To do: Please write out again the rows starting at the line containing "Screen dimensions: 789x401" and ending at the line containing "The height and width of the screenshot is (771, 837).", substituting "Choose" for "Select" and leaving everything else unchanged.

Records in a dataset:
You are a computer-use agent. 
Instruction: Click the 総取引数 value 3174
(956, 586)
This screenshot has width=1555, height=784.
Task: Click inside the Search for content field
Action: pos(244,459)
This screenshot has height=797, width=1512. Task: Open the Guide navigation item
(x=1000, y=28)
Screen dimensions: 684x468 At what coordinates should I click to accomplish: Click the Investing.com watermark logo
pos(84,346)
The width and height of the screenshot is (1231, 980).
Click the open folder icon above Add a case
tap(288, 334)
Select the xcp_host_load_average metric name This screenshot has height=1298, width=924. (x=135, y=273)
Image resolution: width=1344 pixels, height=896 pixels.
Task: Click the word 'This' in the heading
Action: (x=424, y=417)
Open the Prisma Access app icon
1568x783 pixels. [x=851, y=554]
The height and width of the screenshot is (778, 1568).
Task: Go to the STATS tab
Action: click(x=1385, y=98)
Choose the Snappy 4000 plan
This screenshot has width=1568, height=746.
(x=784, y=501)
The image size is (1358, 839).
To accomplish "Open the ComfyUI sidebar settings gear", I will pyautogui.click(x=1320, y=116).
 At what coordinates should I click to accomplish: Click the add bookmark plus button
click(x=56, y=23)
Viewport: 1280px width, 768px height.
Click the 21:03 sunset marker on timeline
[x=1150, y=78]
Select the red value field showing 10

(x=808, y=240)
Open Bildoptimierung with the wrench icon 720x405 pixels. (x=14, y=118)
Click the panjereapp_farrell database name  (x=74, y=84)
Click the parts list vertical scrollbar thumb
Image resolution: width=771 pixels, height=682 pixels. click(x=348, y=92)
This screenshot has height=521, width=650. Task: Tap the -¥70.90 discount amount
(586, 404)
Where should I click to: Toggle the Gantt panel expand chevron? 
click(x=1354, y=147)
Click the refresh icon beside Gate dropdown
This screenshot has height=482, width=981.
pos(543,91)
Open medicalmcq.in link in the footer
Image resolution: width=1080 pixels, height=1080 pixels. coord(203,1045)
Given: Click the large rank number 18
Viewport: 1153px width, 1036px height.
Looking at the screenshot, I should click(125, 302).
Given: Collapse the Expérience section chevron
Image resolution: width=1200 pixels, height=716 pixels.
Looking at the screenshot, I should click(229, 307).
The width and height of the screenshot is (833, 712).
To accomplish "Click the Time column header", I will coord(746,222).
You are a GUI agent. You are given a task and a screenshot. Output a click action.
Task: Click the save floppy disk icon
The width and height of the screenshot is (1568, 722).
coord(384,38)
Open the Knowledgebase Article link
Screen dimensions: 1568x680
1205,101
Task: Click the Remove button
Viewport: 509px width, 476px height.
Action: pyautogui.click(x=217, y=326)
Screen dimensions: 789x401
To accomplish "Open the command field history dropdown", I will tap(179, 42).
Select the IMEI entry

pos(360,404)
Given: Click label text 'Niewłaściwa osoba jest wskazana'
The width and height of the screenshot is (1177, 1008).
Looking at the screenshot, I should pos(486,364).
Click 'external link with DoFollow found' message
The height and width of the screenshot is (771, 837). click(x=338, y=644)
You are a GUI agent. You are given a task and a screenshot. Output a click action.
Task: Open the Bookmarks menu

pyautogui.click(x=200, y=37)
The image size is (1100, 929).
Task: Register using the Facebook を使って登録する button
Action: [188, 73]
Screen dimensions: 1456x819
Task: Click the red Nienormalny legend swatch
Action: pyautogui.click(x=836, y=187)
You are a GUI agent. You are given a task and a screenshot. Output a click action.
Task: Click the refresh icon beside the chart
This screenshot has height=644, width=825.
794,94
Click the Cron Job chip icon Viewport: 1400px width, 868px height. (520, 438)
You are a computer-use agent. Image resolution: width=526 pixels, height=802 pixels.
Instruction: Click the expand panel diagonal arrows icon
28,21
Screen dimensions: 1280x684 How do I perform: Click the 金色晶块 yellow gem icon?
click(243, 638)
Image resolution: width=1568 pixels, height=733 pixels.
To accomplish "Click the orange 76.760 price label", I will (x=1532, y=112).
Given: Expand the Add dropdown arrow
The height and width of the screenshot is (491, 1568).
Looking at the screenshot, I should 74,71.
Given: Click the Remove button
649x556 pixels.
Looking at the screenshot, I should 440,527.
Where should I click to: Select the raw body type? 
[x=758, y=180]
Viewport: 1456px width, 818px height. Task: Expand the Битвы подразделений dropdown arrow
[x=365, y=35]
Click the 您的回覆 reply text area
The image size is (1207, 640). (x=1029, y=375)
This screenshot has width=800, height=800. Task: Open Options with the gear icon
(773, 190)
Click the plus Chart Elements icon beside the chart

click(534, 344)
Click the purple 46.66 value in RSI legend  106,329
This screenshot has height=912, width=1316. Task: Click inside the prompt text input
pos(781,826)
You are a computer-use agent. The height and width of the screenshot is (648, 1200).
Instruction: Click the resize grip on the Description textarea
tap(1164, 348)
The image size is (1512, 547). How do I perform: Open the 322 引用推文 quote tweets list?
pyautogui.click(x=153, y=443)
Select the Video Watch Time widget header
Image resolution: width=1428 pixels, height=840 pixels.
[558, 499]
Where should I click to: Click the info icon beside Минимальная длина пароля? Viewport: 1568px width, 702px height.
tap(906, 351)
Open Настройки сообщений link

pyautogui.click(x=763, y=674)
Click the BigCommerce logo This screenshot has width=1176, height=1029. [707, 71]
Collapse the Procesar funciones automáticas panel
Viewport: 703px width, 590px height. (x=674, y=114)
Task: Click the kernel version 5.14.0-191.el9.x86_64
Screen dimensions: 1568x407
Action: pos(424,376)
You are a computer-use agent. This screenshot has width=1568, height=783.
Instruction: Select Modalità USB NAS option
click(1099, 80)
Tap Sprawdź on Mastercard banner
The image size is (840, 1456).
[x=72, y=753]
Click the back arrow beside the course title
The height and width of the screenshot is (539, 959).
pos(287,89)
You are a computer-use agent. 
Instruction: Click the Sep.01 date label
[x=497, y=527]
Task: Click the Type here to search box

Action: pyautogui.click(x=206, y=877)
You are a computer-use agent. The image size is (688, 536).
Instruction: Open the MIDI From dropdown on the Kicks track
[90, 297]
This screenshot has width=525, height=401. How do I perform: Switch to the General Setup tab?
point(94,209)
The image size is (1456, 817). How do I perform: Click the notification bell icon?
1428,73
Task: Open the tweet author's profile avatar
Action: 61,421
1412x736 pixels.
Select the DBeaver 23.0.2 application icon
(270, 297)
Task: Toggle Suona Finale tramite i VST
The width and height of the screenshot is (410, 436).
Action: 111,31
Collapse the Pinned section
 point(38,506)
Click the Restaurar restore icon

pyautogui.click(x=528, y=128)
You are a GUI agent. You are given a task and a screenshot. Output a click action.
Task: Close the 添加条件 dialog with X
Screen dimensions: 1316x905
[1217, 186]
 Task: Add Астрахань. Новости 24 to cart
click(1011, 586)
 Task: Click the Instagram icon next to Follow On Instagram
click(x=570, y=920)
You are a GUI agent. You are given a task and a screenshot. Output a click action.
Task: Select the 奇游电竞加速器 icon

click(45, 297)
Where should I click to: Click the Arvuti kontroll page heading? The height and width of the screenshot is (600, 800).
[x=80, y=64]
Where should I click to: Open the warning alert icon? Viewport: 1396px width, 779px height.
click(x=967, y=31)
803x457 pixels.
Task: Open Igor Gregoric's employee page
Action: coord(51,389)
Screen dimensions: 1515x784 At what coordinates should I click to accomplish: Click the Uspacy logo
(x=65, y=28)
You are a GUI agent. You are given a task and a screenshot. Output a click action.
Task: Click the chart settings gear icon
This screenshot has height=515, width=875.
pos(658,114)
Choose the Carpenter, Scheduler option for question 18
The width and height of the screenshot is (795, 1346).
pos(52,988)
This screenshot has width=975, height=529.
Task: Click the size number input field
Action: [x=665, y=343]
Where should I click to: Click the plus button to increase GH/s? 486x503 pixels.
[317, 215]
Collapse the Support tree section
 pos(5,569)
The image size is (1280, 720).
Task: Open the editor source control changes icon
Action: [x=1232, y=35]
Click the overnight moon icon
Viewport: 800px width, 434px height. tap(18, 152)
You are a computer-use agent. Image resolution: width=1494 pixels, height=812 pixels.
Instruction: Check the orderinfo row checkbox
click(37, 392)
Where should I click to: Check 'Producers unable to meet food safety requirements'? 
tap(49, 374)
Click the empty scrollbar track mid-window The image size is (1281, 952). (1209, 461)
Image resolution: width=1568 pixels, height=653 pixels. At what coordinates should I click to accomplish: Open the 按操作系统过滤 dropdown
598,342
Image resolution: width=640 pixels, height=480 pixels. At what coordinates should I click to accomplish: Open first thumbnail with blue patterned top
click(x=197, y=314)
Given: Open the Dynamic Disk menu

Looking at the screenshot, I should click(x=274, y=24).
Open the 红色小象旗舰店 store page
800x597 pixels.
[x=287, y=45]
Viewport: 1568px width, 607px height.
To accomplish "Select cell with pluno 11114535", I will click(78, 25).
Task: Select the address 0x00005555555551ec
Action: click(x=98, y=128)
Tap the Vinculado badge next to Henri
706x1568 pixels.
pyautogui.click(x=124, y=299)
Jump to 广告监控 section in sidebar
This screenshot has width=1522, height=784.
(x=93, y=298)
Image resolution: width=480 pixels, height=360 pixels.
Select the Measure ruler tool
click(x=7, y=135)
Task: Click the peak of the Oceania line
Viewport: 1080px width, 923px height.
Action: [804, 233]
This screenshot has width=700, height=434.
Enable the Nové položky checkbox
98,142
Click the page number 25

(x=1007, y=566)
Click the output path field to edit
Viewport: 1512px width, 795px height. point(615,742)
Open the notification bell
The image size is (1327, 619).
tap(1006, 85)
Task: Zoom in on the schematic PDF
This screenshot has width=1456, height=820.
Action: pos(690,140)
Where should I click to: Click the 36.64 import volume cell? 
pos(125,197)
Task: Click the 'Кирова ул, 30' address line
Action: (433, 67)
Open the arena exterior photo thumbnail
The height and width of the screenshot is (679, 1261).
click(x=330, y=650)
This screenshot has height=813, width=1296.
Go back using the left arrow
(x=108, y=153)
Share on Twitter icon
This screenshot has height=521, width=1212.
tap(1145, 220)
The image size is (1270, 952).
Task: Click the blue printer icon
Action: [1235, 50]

Worked answer:
Screen dimensions: 789x401
To accomplish "Open the command field history dropdown", I will tap(179, 42).
Choose the IMEI entry

pos(360,404)
Given: Click label text 'Niewłaściwa osoba jest wskazana'
The width and height of the screenshot is (1177, 1008).
Looking at the screenshot, I should pos(486,364).
Click 'external link with DoFollow found' message
The height and width of the screenshot is (771, 837). click(x=338, y=644)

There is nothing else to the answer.